Comment by vkou
13 hours ago
> we might still be paying taxes in rice.
As long as the largest form of economic activity was agriculture, and access to hard currency was limited, people were paying taxes with food (or labour in their landlord's fields).
We pay taxes in money because we have a diversified economy, where 90% of us are not subsistence peasants, and the money supply & availability of banking is large enough that we (or our employers) have cash on hand.
>We pay taxes in money because we have a diversified economy
It's all a fiction, though. Ultimately wealth can be translated to very raw things, like energy, space, and time. Using rice as currency is not too different from using Joules as currency, as it's ultimately just captured and stored solar radiation. The issue with using food as money is not that the economy is diverse, as it's ultimately for the most part powered by people eating. The issue is that if you spend money to make a km^2 of land usable for factories that produce, say, semiconductors, that's not exactly translatable to tons of rice.
> Using rice as currency is not too different from using Joules as currency
There are enough differences that we still need to worry about them: Would you really have no preference between them when there's a famine? Which one would you rather have when someone announces they've just cracked fusion power generation?

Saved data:
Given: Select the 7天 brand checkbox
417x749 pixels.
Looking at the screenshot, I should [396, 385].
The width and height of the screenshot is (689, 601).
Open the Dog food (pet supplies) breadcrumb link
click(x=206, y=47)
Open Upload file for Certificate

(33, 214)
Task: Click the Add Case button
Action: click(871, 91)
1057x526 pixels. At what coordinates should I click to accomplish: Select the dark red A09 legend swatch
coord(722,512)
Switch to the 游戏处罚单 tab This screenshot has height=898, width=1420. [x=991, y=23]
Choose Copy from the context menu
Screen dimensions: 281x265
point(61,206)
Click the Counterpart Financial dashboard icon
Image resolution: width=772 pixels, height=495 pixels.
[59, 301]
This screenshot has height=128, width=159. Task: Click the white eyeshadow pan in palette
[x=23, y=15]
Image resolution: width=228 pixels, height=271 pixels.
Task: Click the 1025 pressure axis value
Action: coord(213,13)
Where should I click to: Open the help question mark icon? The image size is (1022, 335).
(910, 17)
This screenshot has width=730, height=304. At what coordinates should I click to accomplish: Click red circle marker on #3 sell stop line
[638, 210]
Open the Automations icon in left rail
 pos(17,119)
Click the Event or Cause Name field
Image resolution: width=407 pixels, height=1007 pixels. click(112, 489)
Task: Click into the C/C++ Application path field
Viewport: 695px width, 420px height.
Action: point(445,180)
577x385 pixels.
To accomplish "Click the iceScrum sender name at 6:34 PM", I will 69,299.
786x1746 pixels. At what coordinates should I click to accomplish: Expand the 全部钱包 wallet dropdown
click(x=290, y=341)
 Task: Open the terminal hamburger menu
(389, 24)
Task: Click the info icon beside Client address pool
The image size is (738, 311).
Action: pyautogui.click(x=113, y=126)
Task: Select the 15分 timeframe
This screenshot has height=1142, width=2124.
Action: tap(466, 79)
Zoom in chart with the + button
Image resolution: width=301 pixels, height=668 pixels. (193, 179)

Requirement: Write out, word for word, the part of the comment thread starting at "Comment by vkou" and ending at "cash on hand.". Rely only on the comment thread about paying taxes in rice.

Task output:
Comment by vkou
13 hours ago
> we might still be paying taxes in rice.
As long as the largest form of economic activity was agriculture, and access to hard currency was limited, people were paying taxes with food (or labour in their landlord's fields).
We pay taxes in money because we have a diversified economy, where 90% of us are not subsistence peasants, and the money supply & availability of banking is large enough that we (or our employers) have cash on hand.